Automated tests

 
 
  • Gérald Barré

Automated tests are important to ensure the quality of your application. In the literature, you'll find many kinds of automated tests such as unit tests, integration tests, functional tests, smoke tests, and so on. I don't like this naming because some tests don't fit in a category and people give different meanings to them making it.

Tests are about trade-offs:

  • Confidence: Does the test ensure the application is working as expected
  • Duration: How long the test takes to run
  • Reliability: Is the test reliable? Does it fail randomly?
  • Effort to write: Is the test scenario easy to implement?
  • Maintenance cost: How much time do you need to update the test when the code changes?

My way of writing tests has evolved significantly over time. My tests are now far more effective, and their number has substantially decreased.

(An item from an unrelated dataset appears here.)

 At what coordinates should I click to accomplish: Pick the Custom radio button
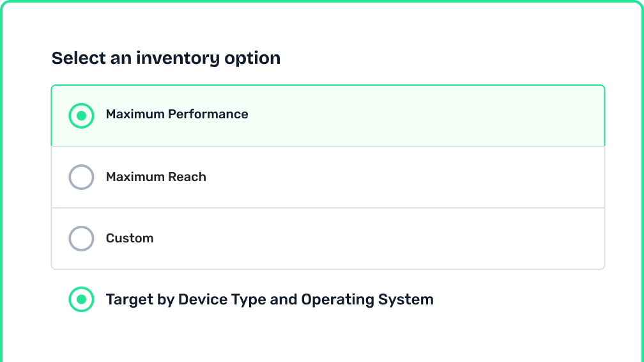(81, 239)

Initially, I wrote tests for almost every individual public method in all classes of a library. I mocked all external dependencies, ensuring that each test validated only the behavior within the tested method. I sometimes exposed internal classes to the test library to ensure comprehensive testing. This resulted in numerous tests, with each unit of functionality being rigorously tested.

I've now adopted a new strategy that proved to be highly effective on the application I developed. My current practices include:

  • Testing mainly the public API, as the internals are implicitly tested and included in code coverage metrics. Note that the public API may not always be classes or methods, but the entry point of the application or HTTP endpoints.
  • Minimizing the use of mocks, reserving them for special cases like clients interfacing with external services
  • Use strict static analysis, so you can avoid writing tests for stuff that can be detected at compilation time
  • Write more assertions in the code (e.g. Debug.Assert)

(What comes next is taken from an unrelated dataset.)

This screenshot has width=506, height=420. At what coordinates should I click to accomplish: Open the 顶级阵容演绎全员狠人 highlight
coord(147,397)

This methodology offers several advantages:

  • Significantly fewer tests to maintain
  • User scenarios are clearly identified and tested
  • No need to rewrite tests during code refactoring or changes in implementation as long as the behavior is unchanged.
  • The ability to refactor code safely while ensuring unchanged behavior.
  • Assistance in identifying obsolete code segments.

#Test the public API

The public API is how your application is exposed to the users. The public API can be different based on the type of projects you are building. Here are some examples:

  • Library: The public API is the classes and methods exposed to the users of the library
  • Web API: The public API is the HTTP endpoint
  • CLI application: The public API is the command-line arguments
  • A NuGet package such as my Coding Standard: The public API is the package

Why should you test the public API?

  • You ensure the application is working as expected as you are testing the application as a whole, the same way your users will use it
  • You are not coupled with the implementation details, so you can refactor the code without updating the tests as long as the behavior doesn't change
  • You will write fewer tests than when testing many individual classes or methods
  • You increase the code coverage as you test more parts of the application
  • You can debug your application more easily as you can reproduce full scenarios

For instance, if you write an ASP.NET Core application, you should not test a Controller directly. Instead, use a WebApplicationFactory to configure and start the server, then send a request to the server and assert the response. This way, you test the application as a whole, including the routing, model binding, filters, middlewares, Dependency Injection, etc. Also, you can refactor the application to handle requests using Minimal API, a custom middleware, or a static file without updating the tests.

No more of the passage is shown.